■ What to work on
Copy the items below verbatim, from the line with "Given: Toggle the light/dark theme sun icon" up to and including the line with "Action: pos(548,709)".

□ □ □ □ □ □ □

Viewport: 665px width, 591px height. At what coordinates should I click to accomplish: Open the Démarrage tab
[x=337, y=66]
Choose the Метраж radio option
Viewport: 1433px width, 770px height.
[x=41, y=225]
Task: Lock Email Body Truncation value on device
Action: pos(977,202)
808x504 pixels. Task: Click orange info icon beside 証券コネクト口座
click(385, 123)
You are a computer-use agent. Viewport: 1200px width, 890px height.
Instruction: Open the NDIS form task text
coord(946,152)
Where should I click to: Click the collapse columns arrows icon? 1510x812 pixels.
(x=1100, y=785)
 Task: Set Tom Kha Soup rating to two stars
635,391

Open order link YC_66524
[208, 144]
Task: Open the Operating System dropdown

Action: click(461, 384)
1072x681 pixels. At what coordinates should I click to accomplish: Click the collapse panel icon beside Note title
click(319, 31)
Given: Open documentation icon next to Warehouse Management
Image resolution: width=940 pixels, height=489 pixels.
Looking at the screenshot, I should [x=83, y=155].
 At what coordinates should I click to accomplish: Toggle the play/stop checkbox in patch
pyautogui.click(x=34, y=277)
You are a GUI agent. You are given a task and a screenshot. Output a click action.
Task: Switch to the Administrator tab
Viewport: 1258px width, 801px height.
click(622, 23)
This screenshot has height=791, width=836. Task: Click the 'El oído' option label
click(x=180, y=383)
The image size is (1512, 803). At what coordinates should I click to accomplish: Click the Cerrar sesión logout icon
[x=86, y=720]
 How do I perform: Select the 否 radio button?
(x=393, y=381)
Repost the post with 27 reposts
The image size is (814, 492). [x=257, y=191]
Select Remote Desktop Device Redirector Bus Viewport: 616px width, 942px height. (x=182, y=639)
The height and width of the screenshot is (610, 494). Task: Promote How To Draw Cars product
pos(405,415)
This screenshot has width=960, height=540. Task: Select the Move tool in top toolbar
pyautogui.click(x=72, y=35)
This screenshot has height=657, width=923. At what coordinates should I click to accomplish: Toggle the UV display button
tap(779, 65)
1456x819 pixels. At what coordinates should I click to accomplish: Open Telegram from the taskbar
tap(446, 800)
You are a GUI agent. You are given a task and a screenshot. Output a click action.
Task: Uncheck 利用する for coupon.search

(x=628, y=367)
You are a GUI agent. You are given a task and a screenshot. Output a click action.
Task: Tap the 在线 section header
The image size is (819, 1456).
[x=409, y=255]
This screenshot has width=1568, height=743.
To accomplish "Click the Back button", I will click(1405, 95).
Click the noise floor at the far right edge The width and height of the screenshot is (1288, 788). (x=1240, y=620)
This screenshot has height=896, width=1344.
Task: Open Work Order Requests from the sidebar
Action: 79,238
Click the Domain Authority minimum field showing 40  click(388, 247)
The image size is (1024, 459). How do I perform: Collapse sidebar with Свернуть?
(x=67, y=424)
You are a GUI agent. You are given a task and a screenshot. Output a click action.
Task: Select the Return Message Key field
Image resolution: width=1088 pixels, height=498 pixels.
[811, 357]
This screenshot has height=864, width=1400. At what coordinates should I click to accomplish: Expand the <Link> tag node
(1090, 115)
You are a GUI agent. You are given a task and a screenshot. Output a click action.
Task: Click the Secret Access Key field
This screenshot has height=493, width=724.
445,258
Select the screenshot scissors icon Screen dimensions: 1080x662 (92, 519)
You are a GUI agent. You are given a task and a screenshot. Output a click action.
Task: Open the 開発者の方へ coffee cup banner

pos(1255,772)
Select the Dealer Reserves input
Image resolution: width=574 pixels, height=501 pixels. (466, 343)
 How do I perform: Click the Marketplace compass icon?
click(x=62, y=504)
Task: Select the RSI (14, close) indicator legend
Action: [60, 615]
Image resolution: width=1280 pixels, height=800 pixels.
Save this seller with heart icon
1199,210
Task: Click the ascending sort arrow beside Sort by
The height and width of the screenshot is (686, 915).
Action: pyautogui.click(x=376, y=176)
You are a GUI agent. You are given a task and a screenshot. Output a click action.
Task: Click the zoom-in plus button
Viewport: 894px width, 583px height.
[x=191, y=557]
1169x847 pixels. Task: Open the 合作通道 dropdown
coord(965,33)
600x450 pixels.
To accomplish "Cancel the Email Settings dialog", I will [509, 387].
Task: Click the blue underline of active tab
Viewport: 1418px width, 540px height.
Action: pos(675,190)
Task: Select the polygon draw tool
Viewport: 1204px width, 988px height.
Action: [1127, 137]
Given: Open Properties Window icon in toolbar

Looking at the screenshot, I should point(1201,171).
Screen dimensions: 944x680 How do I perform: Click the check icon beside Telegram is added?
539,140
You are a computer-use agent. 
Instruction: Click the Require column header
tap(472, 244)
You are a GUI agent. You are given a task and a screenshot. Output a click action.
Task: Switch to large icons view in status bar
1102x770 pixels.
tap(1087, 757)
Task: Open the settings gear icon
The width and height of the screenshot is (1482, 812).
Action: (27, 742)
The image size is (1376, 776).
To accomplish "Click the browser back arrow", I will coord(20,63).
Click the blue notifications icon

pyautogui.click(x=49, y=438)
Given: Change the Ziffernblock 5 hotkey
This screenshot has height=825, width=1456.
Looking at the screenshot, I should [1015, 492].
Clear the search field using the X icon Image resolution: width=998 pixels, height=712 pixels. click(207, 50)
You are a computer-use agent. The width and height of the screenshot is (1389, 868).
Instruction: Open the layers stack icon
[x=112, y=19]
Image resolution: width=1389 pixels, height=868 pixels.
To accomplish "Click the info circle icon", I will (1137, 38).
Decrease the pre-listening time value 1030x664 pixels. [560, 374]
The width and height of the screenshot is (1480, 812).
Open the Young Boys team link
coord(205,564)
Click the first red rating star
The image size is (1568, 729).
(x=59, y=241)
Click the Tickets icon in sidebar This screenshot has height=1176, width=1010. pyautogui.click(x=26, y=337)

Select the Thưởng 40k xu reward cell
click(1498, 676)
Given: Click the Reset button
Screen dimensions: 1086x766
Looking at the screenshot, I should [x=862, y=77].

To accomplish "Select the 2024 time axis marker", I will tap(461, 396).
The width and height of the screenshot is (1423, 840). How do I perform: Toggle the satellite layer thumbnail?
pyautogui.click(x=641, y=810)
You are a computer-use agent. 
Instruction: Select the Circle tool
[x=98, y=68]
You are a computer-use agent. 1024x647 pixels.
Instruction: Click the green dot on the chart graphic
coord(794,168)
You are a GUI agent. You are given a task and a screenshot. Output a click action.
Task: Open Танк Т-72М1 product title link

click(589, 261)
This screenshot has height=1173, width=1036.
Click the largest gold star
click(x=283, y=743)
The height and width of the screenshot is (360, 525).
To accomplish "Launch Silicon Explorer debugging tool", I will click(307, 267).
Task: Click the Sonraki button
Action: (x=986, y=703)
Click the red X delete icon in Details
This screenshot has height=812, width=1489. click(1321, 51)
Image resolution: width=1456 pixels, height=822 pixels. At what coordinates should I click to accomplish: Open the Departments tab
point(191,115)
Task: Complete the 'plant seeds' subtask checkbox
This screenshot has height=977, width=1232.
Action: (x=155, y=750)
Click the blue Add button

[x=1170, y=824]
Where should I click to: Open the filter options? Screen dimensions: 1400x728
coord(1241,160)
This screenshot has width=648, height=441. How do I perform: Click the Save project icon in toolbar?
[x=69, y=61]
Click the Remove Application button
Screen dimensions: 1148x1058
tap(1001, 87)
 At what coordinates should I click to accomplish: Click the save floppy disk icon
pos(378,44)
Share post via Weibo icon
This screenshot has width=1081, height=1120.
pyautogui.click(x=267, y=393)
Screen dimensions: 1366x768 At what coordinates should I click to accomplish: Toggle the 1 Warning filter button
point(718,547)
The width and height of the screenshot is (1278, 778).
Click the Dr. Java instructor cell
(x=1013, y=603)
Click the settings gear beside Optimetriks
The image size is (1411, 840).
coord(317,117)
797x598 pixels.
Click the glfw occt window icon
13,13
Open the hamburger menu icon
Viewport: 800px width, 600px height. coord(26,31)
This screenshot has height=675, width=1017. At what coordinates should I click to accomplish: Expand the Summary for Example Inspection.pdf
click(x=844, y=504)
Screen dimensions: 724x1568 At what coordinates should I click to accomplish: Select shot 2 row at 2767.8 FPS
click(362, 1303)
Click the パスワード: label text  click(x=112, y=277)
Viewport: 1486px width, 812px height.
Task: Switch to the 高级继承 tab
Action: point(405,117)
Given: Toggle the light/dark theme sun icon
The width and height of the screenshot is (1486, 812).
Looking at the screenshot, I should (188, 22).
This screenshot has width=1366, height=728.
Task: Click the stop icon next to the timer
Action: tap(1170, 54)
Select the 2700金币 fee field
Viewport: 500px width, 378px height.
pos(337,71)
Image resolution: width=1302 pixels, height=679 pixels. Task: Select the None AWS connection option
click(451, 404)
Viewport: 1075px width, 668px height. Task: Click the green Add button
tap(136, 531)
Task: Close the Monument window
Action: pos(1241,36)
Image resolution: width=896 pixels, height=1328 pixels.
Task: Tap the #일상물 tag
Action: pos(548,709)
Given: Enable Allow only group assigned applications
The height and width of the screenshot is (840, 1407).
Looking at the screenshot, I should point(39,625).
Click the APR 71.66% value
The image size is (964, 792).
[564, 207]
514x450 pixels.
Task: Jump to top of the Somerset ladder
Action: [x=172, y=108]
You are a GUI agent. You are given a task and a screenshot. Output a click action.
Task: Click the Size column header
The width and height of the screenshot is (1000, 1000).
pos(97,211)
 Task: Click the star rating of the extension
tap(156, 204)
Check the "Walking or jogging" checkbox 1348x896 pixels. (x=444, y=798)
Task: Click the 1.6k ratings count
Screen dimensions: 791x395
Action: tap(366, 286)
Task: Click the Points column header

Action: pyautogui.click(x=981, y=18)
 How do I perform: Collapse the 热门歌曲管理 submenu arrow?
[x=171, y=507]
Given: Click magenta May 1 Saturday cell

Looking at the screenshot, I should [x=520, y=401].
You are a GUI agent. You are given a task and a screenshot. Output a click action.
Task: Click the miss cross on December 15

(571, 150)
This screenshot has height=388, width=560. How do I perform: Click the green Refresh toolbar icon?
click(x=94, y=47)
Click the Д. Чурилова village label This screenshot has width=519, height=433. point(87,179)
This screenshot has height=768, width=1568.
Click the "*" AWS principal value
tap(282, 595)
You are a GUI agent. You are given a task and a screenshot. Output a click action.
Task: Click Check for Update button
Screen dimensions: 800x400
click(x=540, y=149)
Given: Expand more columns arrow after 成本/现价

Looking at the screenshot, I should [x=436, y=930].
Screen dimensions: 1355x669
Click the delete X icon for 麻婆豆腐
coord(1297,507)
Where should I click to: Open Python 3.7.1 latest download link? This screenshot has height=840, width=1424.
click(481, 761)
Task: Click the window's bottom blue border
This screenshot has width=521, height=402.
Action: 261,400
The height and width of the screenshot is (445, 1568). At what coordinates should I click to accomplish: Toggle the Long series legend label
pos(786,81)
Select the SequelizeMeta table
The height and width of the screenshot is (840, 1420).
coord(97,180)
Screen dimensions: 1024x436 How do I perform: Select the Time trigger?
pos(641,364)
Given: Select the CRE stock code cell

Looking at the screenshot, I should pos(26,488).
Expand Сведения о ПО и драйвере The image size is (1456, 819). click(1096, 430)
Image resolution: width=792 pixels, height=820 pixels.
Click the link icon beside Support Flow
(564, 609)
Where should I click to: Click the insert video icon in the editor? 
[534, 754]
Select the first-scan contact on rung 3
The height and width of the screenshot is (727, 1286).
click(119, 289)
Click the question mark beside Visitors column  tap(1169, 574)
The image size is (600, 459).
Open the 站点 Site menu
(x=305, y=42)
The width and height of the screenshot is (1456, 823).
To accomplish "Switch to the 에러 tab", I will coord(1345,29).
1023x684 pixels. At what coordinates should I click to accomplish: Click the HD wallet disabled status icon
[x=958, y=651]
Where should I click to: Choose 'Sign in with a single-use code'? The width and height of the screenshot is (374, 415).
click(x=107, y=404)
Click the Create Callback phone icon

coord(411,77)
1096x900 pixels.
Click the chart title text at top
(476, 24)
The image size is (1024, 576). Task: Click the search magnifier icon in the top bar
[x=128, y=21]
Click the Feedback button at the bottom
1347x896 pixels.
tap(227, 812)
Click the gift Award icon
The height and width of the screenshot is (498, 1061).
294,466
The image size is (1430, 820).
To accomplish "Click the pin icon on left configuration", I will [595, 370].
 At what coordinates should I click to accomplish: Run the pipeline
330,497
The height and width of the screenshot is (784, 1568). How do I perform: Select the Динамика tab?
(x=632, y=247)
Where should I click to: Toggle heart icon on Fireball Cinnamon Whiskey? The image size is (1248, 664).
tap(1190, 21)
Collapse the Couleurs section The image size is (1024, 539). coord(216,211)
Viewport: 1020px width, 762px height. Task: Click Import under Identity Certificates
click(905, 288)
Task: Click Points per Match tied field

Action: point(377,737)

□ □ □ □ □ □ □

■ Result
Given: Toggle the light/dark theme sun icon
The width and height of the screenshot is (1486, 812).
Looking at the screenshot, I should (188, 22).
This screenshot has width=1366, height=728.
Task: Click the stop icon next to the timer
Action: tap(1170, 54)
Select the 2700金币 fee field
Viewport: 500px width, 378px height.
pos(337,71)
Image resolution: width=1302 pixels, height=679 pixels. Task: Select the None AWS connection option
click(451, 404)
Viewport: 1075px width, 668px height. Task: Click the green Add button
tap(136, 531)
Task: Close the Monument window
Action: pos(1241,36)
Image resolution: width=896 pixels, height=1328 pixels.
Task: Tap the #일상물 tag
Action: pos(548,709)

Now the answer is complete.